This question is a bit long, please bear with me. In REST, i think we should not need WADL or any IDL. But rather something that would implicitly cover its concept. The way I think about it is when we (humans) surf the Web, when we go to a web site for the first time, we don t know what services it provides. You discover those on the html home page (or a sitemap page in a help section) or maybe just the main menu on the home page. If you make an analogy, the homepage or site map to us humans is what WSDL is to WS-* or what WADL could be to a REST service. Only that its just like any other html content. I think that in REST the following is a good way to do things, respecting the HATEOS paradigm. Have a top level (or default) resource that lists links to your other resources. For a library example, say RestLibrary.com/ it could be something like:

<root xmlns:lib="http://librarystandards.com/libraryml">
<resource class="lib:book">
  <link type="application/vnd.libraryml+xml" template="mylib.com/book/{isbn}" />
  <link type="application/vnd.libraryml+xml" rel="add" href="mylib.com/book" method="POST" />
  <link type="application/vnd.libraryml+xml" rel="update" template="mylib.com/book/{isbn}" method="PUT" />
</resource>
<resource class="lib:bookList">
  <link template="mylib.com/book?keywords={keywords}" type="application/vnd.openlibrary+xml" rel="search" />
</resource>
</root>

Note that it is assumed that the media type "application/vnd.libraryml+xml" is a defined standard or (may be just proprietary vocabulary) named libraryml. Also, the client should be able to understand this "homepage" resource (elements root, resource and link). This is the part that could be used instead of WADL : an Abstract vocabulary that should be understandable by any client. You could use an existing standard like Atom for example. But the main idea is to have an abstract vocabulary understandable by any client. Why not WADL then ? well wadl is only for service discovery. The idea here is to have an light abstract vocabulary that would serve as a base for hypermedia. A "root" vocabulary. Like in owl we have owl:thing...etc Now if the client knows the "libraryml" standard it can follow the links to the things it understands (after parsing the media type properties and xmlns). If not, it just won t.

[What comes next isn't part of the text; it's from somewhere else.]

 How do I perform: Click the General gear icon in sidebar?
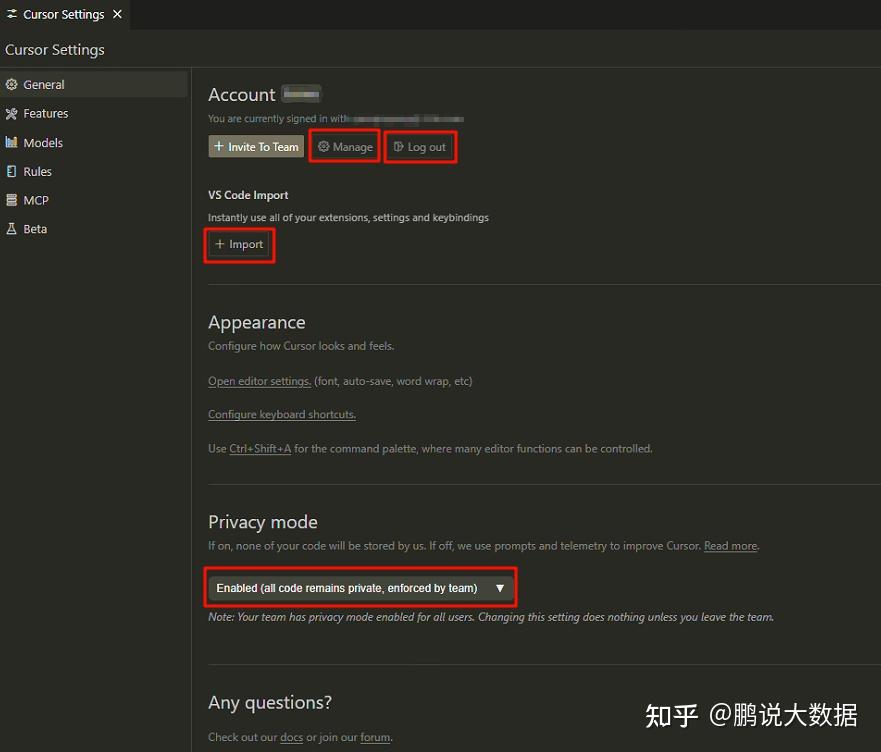12,85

When i can t understand how to deal with something in REST architecture i tend to see how we Humans do it in the Web. In the Web, we have the Generic language that is HTML that enables site builders to deliver any specific content, regardless of its meaning to the client (the user), Browsers understand HTML but not the "meaning" of its content. It is the user that understands the (domain specific) content. If i go to say QuantumPhysics.org, my browser can render the home page (it is just html after all) and i can read the home page. If i understand quantum then fine i can continue browsing. If i don t i just get out (unless i want to learn the hardway :) )

  • In the RetsLibrary.com example the client app is just like me+my browser
  • on QuantumPhysics.org. the media type "application/vnd.libraryml+xml" is quantum physics (knowledge).
  • http is http in both examples.
  • Now HTML of QuantumPhysics.org is in RestLibrary.com is XML + that tiny little abstract vocabulary (root resource and link, that you could replace with something like Atom).

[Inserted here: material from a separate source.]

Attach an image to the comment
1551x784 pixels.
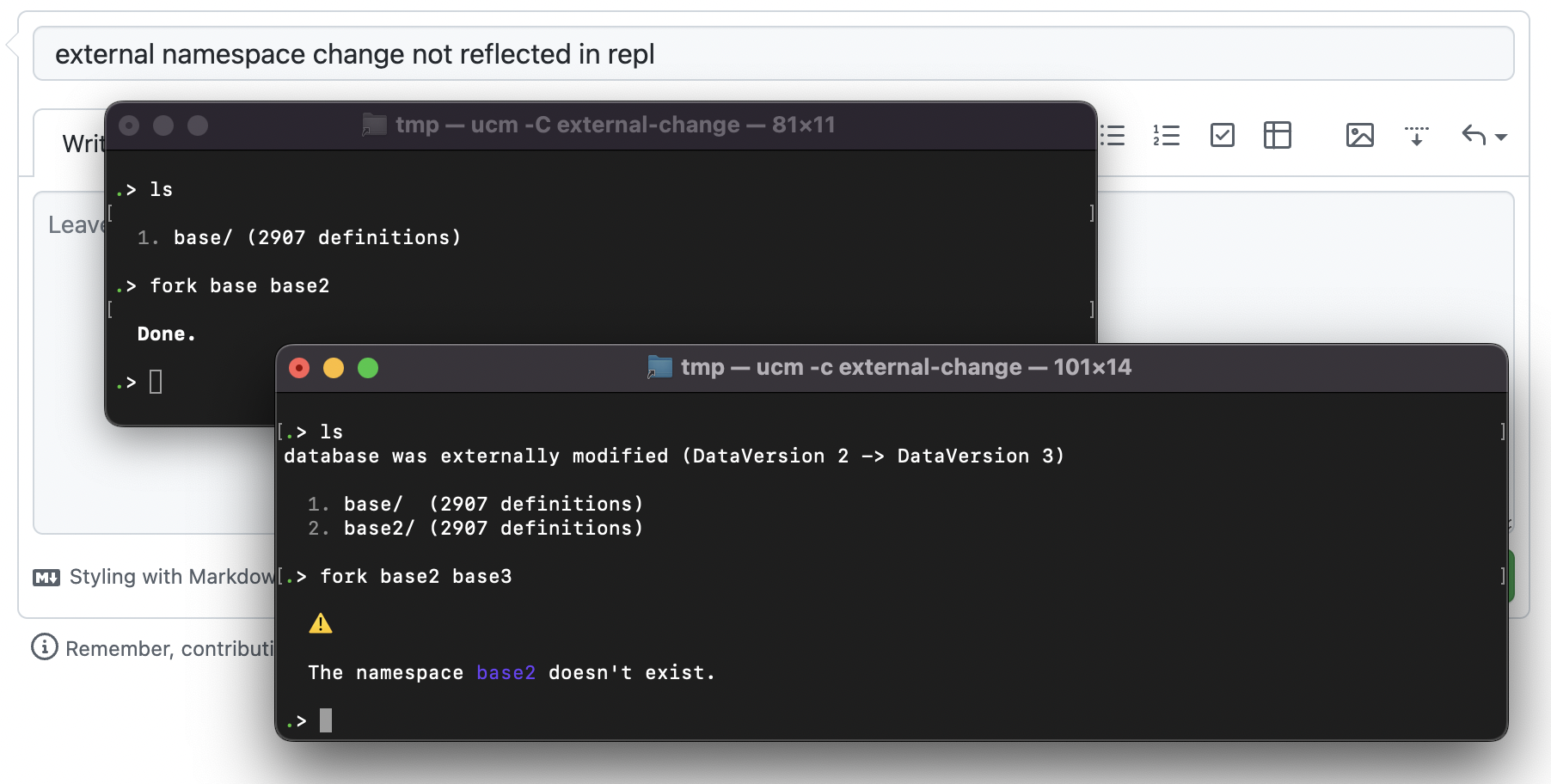1361,135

So does this approach have any value ? don t we need a root tiny hyper-vocabulary so we can succeed with hypermedia and the "initial URI" concept ?

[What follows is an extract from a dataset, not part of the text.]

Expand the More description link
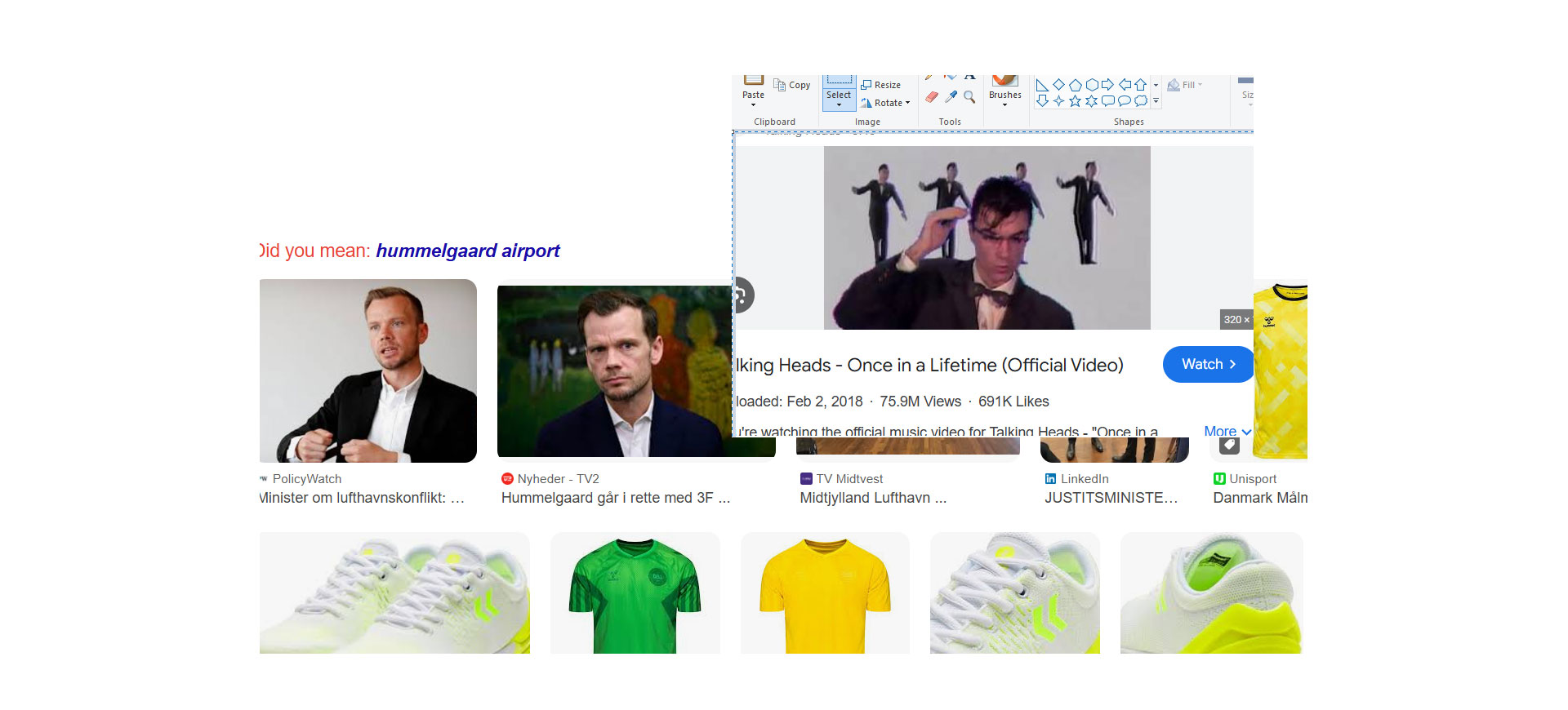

edit Yeah why not RDF as the root vocabulary !

最佳回答

Yes, I definitely see the need for this type of media-type.

We were talking about this exact type of thing on the freenode IRC REST channel the other day after Mike Kelly suggested the need for a "Hypermedia Application Language" application/hal+xml

See http://restafari.blogspot.com/2010/06/please-accept-applicationhalxml.html for an example.

RDF seems like overkill for this type of thing, but I would be happy to be proved wrong. I find RDF more focused on Linked Data than HATEOAS.